> **Data for this exercise**
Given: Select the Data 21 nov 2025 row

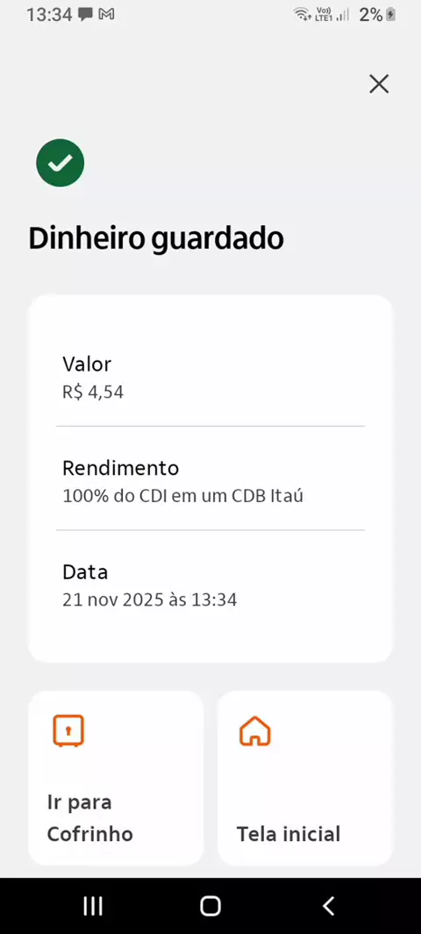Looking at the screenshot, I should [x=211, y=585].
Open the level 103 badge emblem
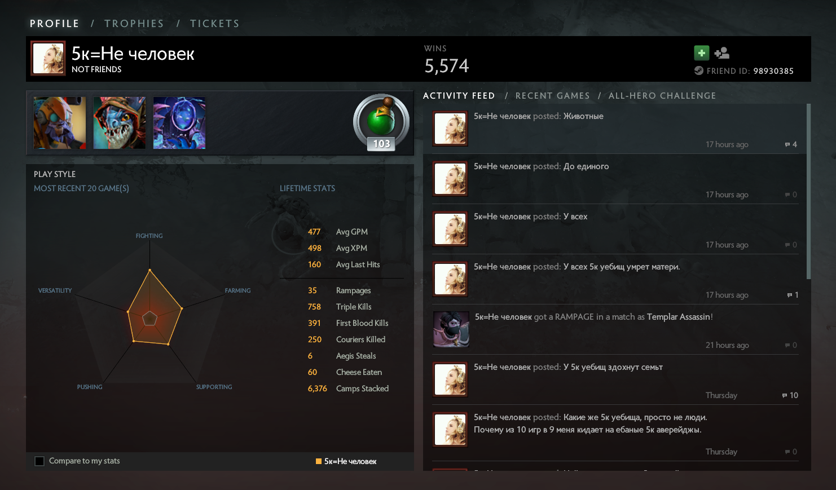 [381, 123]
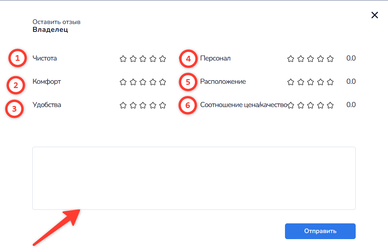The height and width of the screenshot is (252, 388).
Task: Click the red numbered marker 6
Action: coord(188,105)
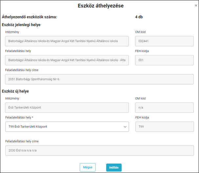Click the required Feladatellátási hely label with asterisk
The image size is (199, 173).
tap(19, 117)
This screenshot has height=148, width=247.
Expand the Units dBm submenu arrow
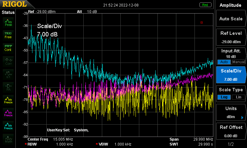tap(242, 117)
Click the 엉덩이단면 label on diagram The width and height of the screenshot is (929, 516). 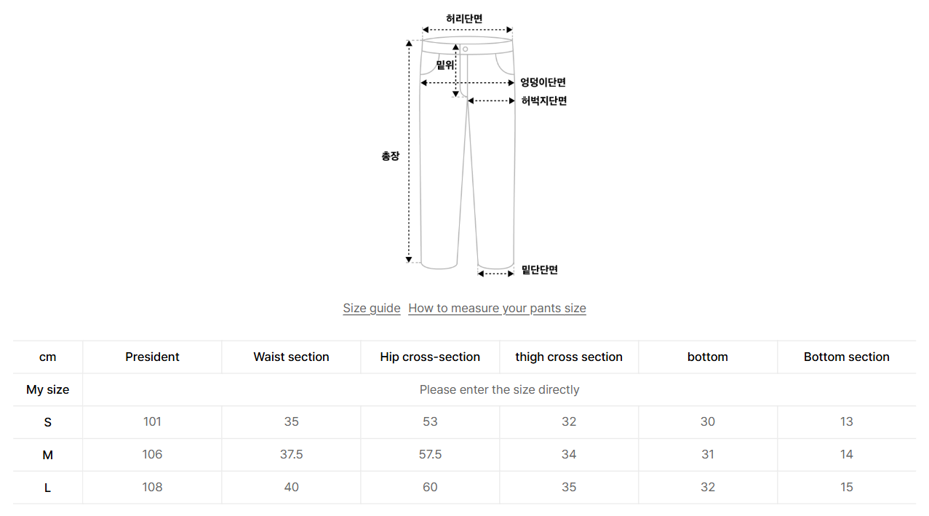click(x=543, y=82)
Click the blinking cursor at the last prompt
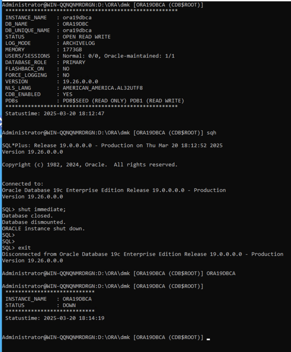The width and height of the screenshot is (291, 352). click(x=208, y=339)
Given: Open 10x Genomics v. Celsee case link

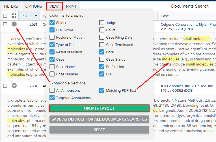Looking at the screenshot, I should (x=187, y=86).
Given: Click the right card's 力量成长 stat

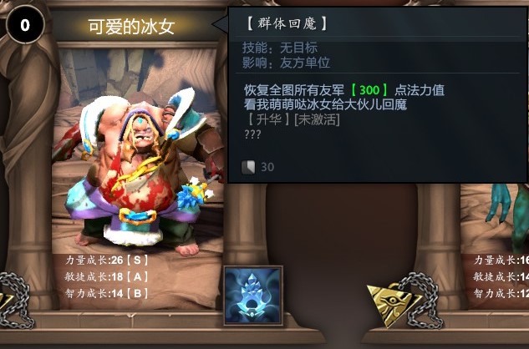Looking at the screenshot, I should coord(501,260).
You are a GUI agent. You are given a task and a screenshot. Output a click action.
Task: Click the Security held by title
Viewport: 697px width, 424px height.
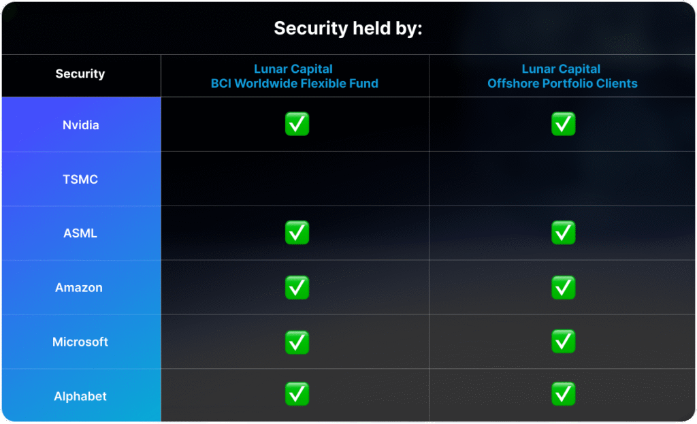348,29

* * *

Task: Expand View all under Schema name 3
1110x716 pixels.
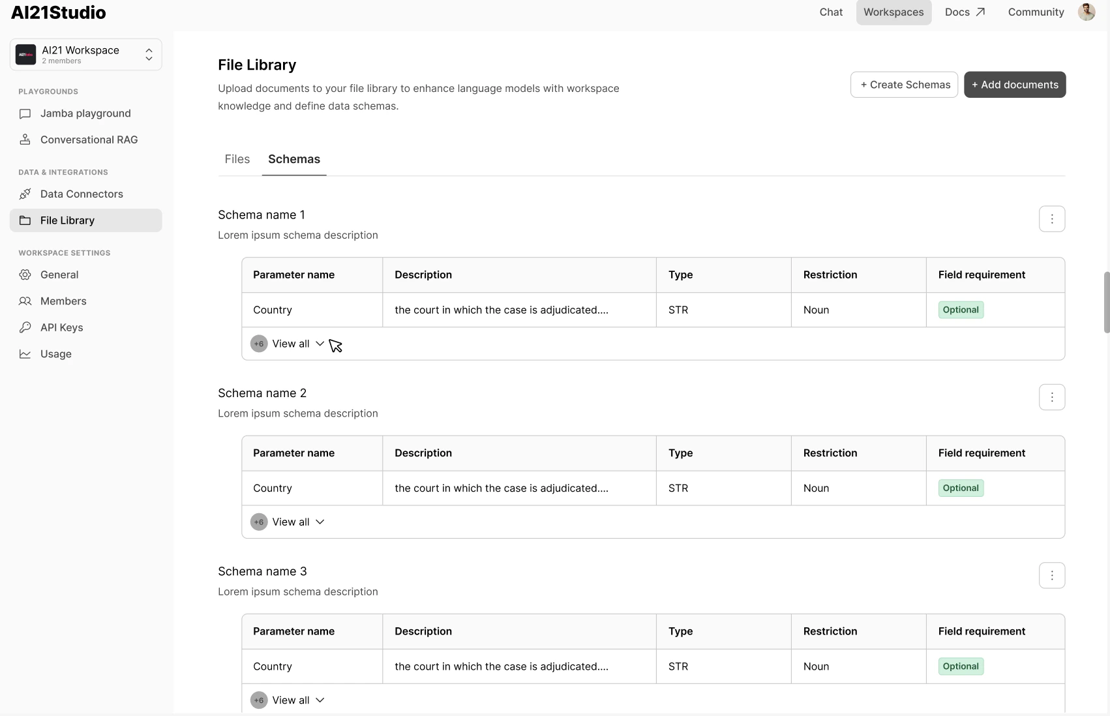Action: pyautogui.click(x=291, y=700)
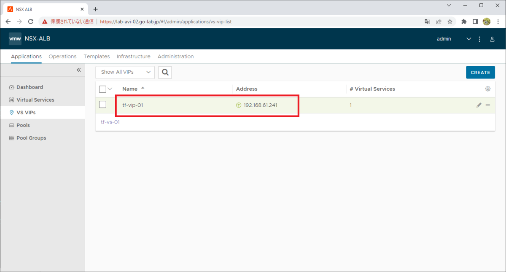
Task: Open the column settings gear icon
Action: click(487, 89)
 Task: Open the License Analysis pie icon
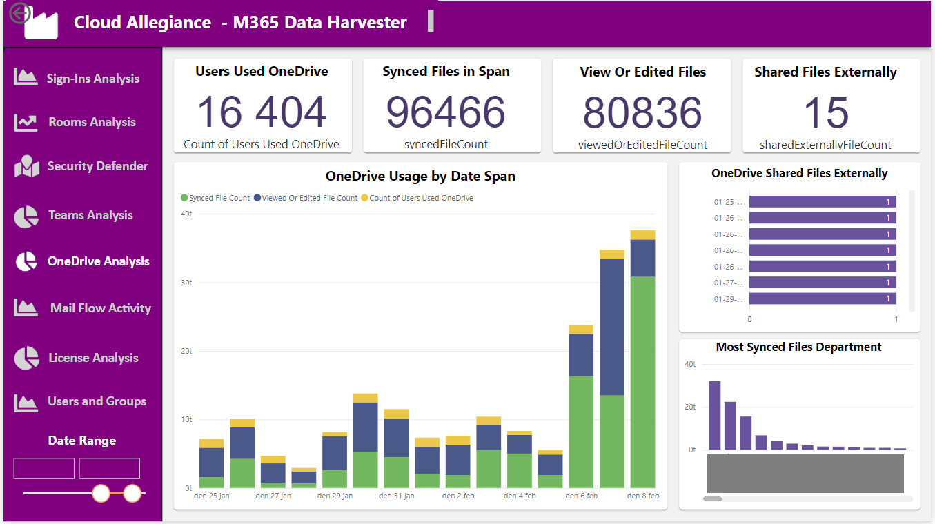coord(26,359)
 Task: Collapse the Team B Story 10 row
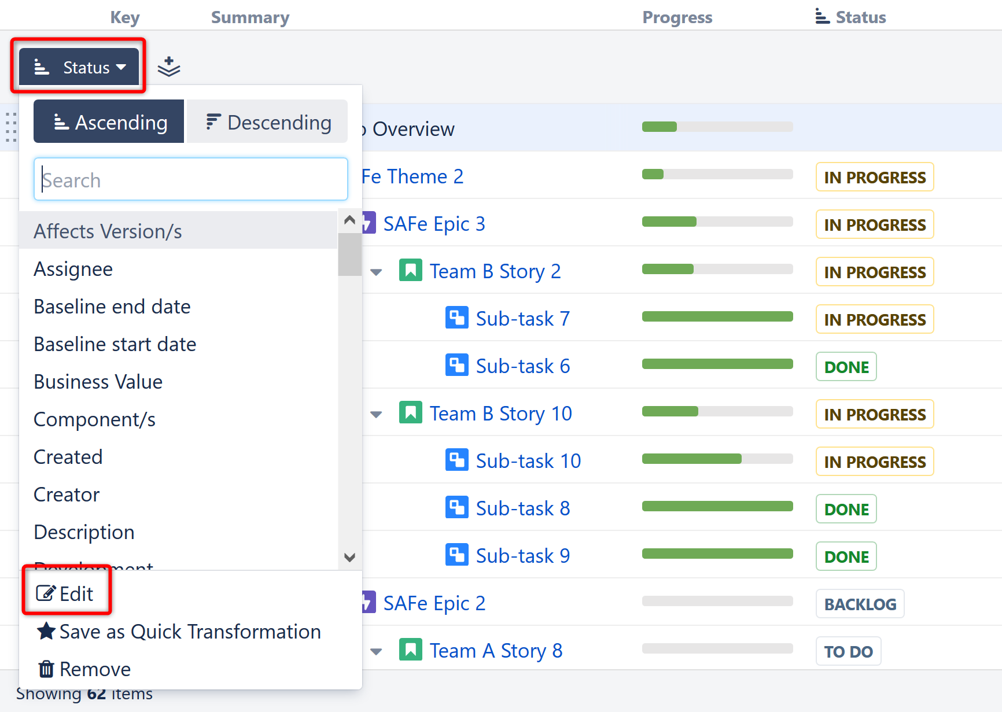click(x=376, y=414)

> **What this task involves**
In the listing above, find the line containing "Given: Select the Data 21 nov 2025 row" and the line containing "This screenshot has height=148, width=247.", then output those two lines and everything between them exactly as written, without the images.

> **Response below**
Given: Select the Data 21 nov 2025 row

Looking at the screenshot, I should [x=211, y=585].
Open the level 103 badge emblem
 [381, 123]
The height and width of the screenshot is (252, 388).
Task: Click the red numbered marker 6
Action: coord(188,105)
Click the required Feladatellátási hely label with asterisk
The image size is (199, 173).
tap(19, 117)
This screenshot has height=148, width=247.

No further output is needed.